What is Fisher's Exact Test?
Fisher exact test assesses whether two categorical variables in a 2x2 contingency table are associated. Unlike the chi-square test, it computes an exact p-value rather than an approximation, making it ideal for small samples or tables with low expected cell counts. It is widely used in biology, medicine, and social science.
How to use this calculator
Enter the four cell counts of your 2x2 table: a and b form the first row, c and d form the second row. The calculator computes the exact hypergeometric probability of the observed table and the two-sided p-value, which sums the probabilities of all tables (with the same row and column totals) that are no more likely than the one you observed.
The formula explained
With margins fixed, the probability of any specific table follows the hypergeometric distribution:
$$p = \dfrac{(a+b)!\,(c+d)!\,(a+c)!\,(b+d)!}{n!\;a!\,b!\,c!\,d!}$$where \(n = a + b + c + d\). The two-sided p-value adds up \(p\) over every table with the same margins whose probability is less than or equal to the observed probability.

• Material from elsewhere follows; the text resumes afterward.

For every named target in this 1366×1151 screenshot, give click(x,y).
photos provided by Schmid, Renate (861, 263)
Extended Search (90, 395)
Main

$$P_{\text{two-sided}} = \sum_{\,p_i \le p_{\text{obs}}} p_i$$
Worked example
For the table \(a = 8\), \(b = 2\), \(c = 1\), \(d = 5\) (\(n = 16\)), the probability of this exact table is about \(0.01865\). Summing all equally-or-less-likely tables gives a two-sided p-value of roughly \(0.0349\), suggesting a statistically significant association at the \(0.05\) level.
FAQ
When should I use Fisher's test instead of chi-square? Use Fisher exact test when sample sizes are small or any expected cell count is below 5, where the chi-square approximation is unreliable.
What does the two-sided p-value mean? It is the probability of obtaining a table at least as extreme as yours in either direction, assuming no association between the variables.
Can the test handle larger tables? This calculator handles 2x2 tables. Larger contingency tables require generalized exact tests.